Ab 1986: Die neue haitianische Regierung wirft dem Duvalier-Clan vor, zwischen 1971 und 1986 über 100 Mio. Dollar unterschlagen zu haben. Sie ersucht die Schweiz um Aushändigung von über 7 Mio. Franken von Jean-Claude Duvalier, die auf Schweizer Banken liegen. Bern erachtet das Rechtshilfegesuch als ungenügend und wartet auf ein Gerichtsurteil gegen Duvalier.

1987 bis 2004: Erneute Wirren und Bürgerkriege in Haiti, 2004 UNO-Intervention.

1991/2002: Weil in Haiti kein ordentliches Strafverfahren eingeleitet worden ist, lehnt die Schweiz die Herausgabe der Gelder mehrfach ab.

14. Juni 2002: Der Bundesrat sperrt die Duvalier-Gelder, um die Frage der Berechtigten zu klären. Die Blockade wird 2005 und 2007 verlängert.

Mai 2008: Haiti reicht ein gültiges Rechtshilfegesuch in Bern ein.

2. Juli 2008: Der Bundesrat hebt die Blockierung der Duvalier-Gelder auf.

12. Februar 2009: Das Bundesamt für Justiz entscheidet, die Duvalier-Gelder müssten an Haiti zurück gegeben und für Entwicklungsprojekte eingesetzt werden. Der Clan erhebt Einspruch.

April/August 2009: Das Bundesstrafgericht weist die Beschwerden ab. Die Duvaliers rekurrieren beim Bundesgericht.

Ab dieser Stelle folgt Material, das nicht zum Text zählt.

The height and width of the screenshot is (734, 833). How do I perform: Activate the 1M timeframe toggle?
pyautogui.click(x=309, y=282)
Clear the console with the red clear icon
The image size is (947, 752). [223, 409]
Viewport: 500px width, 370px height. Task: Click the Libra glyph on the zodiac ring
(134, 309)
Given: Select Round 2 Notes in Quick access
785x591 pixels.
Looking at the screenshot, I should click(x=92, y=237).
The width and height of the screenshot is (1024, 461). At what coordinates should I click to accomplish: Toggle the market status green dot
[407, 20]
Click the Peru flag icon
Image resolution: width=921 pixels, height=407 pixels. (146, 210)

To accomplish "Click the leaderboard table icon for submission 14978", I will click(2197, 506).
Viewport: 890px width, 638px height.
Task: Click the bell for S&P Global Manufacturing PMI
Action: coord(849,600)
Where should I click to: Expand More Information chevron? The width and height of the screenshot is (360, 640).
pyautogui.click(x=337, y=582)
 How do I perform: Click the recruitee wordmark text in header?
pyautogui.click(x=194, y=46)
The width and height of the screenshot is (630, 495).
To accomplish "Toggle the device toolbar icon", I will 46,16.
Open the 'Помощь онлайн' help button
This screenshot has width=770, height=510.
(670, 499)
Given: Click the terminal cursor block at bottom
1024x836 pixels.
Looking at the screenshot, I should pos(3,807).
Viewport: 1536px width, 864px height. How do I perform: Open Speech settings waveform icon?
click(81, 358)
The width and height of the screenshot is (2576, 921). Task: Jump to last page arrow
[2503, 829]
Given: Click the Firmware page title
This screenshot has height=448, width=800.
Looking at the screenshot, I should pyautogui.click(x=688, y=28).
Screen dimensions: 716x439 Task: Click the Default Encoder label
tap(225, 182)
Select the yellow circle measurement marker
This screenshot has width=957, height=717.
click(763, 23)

3. Feb. 2010: Das Bundesgericht verweigert die Rückgabe der in der Schweiz blockierten Duvalier-Gelder an Haiti. Die dem Ex-Diktator Jean-Claude Duvalier vorgeworfenen Straftaten seien nach schweizerischem Strafrecht verjährt, weshalb keine Rechtshilfe möglich sei.